Year : 2020 | Volume
: 3 | Issue : 1 | Page : 11--12
Incidence of lumbosacral tuberculosis: A pilot study in a tertiary center
Vishal Kumar1, Saurabh Agarwal1, Sarvdeep Singh Dhatt1, Raj Bahadur2,
1 Department of Orthopaedics, PGIMER, Chandigarh, Punjab, India
2 Department of Orthopaedics, Baba Farid University of Health Science, Faridkot, Punjab, India
Department of Orthopaedics, PGIMER, Chandigarh - 160 012
Introduction: Spinal tuberculosis is a destructive form of tuberculosis. It accounts for approximately half of all musculoskeletal tuberculosis, affecting mostly the young population in their productive years of life. Characteristically, there is destruction of intervertebral disc and adjacent vertebral bodies radiologically, leading to deformities and neurological symptoms. Common clinical manifestations include constitutional symptoms, back pain, spinal tenderness and neurological symptoms. Patients with tuberculosis affecting the lumbar and sacral region may be confused with benign conditions such as prolapsed intervertebral disc until late due to absent neurological symptoms.
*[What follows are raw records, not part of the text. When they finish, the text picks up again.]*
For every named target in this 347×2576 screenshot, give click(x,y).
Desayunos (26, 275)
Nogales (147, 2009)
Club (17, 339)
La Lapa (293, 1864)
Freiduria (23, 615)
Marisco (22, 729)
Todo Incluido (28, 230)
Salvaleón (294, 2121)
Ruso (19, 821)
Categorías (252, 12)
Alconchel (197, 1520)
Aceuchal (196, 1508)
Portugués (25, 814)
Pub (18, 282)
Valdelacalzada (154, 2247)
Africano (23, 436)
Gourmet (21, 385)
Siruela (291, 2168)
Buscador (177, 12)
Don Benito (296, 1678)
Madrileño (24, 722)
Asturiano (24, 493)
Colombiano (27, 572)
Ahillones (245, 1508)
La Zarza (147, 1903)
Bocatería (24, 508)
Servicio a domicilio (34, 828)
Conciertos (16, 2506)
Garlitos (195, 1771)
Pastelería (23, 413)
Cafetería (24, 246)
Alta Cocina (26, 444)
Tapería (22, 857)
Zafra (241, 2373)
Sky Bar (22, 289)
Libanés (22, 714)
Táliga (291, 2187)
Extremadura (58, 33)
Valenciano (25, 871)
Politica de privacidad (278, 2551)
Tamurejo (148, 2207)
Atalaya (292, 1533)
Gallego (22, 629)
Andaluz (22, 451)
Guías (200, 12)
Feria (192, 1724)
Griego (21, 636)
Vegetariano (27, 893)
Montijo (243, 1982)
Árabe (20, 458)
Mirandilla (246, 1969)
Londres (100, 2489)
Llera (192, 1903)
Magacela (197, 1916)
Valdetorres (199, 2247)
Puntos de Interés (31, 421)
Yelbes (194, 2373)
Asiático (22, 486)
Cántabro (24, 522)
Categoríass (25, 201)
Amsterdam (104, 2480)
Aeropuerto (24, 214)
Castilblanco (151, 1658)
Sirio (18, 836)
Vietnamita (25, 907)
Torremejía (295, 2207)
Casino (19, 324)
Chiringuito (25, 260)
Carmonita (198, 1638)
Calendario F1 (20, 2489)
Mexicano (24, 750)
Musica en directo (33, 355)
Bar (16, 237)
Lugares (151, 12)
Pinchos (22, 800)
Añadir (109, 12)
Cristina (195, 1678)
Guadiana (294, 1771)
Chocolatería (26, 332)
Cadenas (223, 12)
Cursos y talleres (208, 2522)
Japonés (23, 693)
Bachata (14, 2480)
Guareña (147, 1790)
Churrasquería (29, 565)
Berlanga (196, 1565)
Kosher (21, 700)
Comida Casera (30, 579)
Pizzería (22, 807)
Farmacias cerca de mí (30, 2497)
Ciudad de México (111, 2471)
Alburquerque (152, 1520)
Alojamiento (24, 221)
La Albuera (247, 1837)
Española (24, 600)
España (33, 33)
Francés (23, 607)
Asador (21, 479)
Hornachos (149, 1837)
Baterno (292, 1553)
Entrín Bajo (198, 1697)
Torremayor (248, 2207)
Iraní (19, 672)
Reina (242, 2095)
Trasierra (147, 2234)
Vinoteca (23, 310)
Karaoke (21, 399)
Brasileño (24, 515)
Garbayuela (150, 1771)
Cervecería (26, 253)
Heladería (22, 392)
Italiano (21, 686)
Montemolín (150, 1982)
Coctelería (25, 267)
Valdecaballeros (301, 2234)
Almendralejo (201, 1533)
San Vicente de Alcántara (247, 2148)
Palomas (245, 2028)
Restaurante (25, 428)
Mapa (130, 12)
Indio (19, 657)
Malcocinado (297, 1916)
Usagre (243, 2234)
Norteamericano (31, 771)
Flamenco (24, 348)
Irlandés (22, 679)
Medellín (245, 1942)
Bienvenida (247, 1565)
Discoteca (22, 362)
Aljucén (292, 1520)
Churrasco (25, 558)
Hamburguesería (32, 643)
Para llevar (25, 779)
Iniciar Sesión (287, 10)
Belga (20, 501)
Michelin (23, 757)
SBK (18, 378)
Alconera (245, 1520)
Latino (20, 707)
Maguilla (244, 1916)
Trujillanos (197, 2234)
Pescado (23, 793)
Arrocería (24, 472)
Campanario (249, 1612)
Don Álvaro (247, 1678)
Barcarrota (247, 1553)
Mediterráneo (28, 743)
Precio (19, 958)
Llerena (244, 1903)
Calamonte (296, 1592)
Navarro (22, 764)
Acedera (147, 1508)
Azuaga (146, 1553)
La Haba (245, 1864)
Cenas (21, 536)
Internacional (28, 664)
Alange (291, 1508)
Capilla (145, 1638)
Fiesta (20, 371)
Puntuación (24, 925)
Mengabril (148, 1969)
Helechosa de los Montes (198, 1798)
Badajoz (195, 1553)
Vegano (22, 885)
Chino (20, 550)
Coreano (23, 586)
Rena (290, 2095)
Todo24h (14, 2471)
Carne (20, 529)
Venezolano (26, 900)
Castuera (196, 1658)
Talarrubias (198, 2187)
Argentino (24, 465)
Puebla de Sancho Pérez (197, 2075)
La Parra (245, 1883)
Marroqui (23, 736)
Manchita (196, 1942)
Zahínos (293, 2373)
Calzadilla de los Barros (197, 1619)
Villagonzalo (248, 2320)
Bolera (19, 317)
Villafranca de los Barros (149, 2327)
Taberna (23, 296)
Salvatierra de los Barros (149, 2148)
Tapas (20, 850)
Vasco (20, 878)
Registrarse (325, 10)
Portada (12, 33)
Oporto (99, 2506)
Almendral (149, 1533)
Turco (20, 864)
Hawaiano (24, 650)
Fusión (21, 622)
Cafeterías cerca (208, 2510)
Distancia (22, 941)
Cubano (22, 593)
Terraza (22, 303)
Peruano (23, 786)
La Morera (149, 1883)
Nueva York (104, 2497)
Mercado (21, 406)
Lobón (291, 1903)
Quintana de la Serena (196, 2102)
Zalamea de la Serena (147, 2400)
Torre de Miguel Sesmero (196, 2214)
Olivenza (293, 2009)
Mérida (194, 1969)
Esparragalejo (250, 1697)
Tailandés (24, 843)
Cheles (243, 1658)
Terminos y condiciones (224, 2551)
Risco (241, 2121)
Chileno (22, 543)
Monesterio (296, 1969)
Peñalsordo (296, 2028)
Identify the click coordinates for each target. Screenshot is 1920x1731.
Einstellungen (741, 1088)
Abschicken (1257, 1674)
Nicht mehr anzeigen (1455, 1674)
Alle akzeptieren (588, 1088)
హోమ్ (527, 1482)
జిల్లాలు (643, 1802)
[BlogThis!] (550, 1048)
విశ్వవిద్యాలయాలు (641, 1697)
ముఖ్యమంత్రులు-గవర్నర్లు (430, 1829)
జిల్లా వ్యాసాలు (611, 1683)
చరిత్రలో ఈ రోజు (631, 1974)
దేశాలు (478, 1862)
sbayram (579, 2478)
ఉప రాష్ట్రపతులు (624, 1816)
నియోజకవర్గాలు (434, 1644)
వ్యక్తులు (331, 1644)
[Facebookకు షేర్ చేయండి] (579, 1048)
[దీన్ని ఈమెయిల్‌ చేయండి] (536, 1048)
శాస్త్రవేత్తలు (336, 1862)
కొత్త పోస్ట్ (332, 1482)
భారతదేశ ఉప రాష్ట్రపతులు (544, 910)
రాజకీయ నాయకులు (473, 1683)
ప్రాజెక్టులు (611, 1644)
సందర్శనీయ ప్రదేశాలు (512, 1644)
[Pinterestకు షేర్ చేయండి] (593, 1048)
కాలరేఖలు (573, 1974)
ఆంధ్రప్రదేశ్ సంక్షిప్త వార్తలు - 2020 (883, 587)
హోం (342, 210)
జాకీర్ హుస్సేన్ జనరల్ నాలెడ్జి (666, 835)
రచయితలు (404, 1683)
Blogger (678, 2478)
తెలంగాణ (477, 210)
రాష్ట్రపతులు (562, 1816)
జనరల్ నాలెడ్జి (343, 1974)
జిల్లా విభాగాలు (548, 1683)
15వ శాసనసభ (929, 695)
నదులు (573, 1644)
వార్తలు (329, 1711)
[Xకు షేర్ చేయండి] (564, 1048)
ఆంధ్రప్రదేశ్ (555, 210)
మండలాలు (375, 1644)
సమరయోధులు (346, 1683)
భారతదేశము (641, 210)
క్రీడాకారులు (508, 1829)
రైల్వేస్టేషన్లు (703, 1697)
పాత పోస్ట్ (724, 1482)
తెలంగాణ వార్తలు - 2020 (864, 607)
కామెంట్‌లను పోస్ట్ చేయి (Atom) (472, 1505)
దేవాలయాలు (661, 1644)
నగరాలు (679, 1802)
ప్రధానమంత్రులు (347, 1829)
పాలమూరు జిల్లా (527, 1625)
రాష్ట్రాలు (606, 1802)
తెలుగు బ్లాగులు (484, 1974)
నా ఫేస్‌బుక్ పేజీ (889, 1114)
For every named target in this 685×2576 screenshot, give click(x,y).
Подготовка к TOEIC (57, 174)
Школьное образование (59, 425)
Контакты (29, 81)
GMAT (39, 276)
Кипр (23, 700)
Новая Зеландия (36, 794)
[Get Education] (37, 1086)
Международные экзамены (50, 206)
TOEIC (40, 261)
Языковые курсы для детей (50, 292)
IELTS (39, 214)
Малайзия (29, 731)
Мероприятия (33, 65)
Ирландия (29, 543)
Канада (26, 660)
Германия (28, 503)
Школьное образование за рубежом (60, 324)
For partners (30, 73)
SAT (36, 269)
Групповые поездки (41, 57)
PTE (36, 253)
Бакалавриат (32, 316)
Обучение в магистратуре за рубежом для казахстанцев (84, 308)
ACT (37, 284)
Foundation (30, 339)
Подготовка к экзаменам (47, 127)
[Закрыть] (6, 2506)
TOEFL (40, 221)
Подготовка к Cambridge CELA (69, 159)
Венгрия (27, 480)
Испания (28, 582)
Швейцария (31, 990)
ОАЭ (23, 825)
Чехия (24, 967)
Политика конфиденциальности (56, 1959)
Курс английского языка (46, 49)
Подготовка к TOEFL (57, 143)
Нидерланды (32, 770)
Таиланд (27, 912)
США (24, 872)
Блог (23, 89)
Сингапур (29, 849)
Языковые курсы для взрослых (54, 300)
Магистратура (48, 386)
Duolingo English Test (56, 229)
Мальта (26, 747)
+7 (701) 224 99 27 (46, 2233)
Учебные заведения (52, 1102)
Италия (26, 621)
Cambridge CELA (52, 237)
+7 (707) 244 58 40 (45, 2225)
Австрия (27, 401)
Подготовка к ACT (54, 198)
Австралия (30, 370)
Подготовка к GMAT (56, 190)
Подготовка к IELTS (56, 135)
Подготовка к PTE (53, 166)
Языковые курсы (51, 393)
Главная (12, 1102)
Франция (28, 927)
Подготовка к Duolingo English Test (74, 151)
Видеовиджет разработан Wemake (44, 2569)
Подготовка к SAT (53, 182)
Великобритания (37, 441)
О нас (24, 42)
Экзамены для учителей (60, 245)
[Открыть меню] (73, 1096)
Magnetic Resonance Imaging is the most sensitive investigation for diagnosis of spinal tuberculosis. Material and Methods: From July 2014 to September 2014, all the patients presenting to the orthopaedic outpatient department with nontraumatic back pain were evaluated. Results: Out of 16 patients diagnosed as spinal tuberculosis 11 had lumbar and Lumbosacral, 3 had dorsal, 2 had dorsolumbar region involvement. Conclusion: MRI is most sensitive investigation to diagnose undefined back pain. These back pain are due to spinal tuberculosis. Lumbosacral tuberculosis is more common than dorsolumbar region.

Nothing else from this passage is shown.